Denying the Risk Associated With Major Initiatives

Struggling law firms often entertain significant changes (to the firm or in its culture) in order to “right the ship.” I define a major change as one that, if it were to go very wrong, might trigger the demise of the organization. Some examples include:

  • Downsizing through the termination of individuals, groups or offices;
  • Acquisition of another firm or practice;
  • Being acquired;
  • Restructuring management/governance; or,
  • Modifying the compensation system.

Major changes are often necessary for a struggling firm, to be sure. However, a move from the frying pan into the fire is to be avoided. The overwhelming tendency is to undervalue the risk associated with major moves. To counter that tendency the prudent leader will seek to have the “worst case” scenario fully developed and discussed prior to decision-making.

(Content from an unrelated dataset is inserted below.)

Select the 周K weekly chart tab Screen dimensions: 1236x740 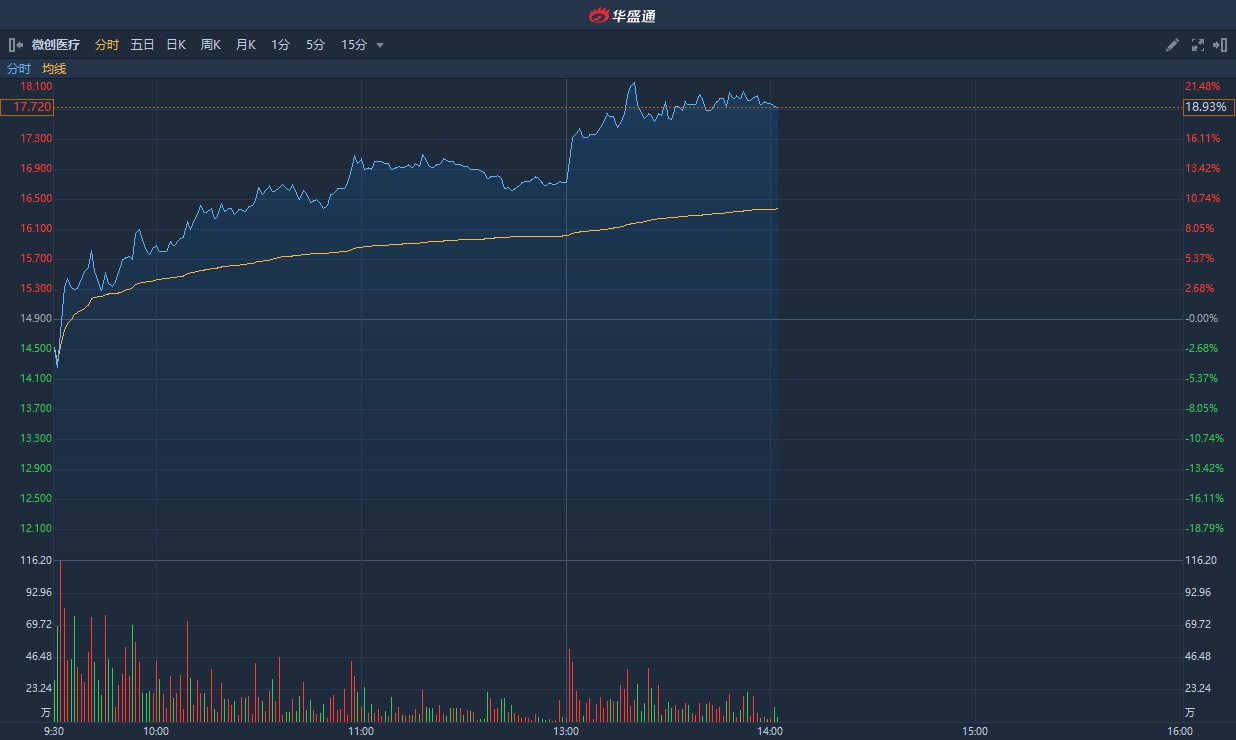click(x=210, y=45)
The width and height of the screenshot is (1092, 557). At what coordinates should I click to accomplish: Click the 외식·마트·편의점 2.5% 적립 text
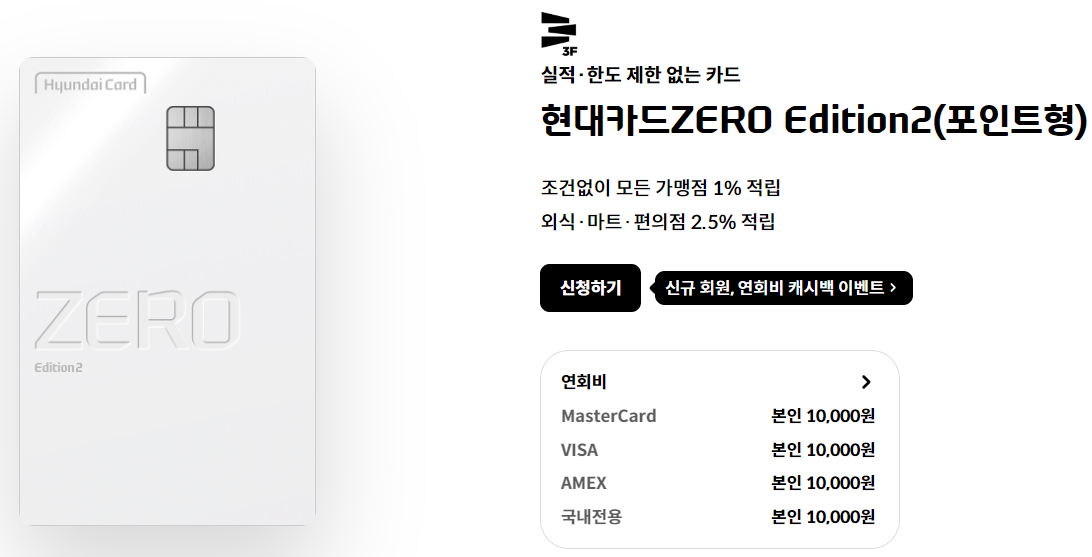[658, 222]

It is best to initiate major change with caution and counsel.

Denial of the Evidence of Decline

By definition, struggling law firms are operating in variance to desired levels. In the most extreme of cases – failed law firms — it is typical to find that there was mounting evidence indicating a decline – evidence that was discounted or ignored.  Examples of mounting decline include:

  • An increase in the level of undesired attrition/turnover
  • Increased debt
  • Declining profit margins
  • Falling revenue levels
  • Loss of meaningful client relationships.

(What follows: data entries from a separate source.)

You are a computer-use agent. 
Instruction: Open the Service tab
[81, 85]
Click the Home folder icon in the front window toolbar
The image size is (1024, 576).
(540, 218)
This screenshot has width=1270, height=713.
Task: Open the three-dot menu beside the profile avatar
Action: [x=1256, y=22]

Law firm leaders must be vigilant in monitoring the performance of the organization. Steps should be taken to ensure that the firm doesn’t veer too far for too long, from operating performance norms or targets. The longer the firm operates in variance, or the greater the degree of that variance, the stronger the corrective action needs to be.  And the more frequently the performance needs to be monitored.

Often the leader of a law firm in decline becomes more insular, protecting the firm from “bad news” and trying to prevent alarm. The prudent leader will honestly communicate with confidence and conviction, while broadening the number of people from whom input and advice is solicited.

Is denial adversely impacting your firm?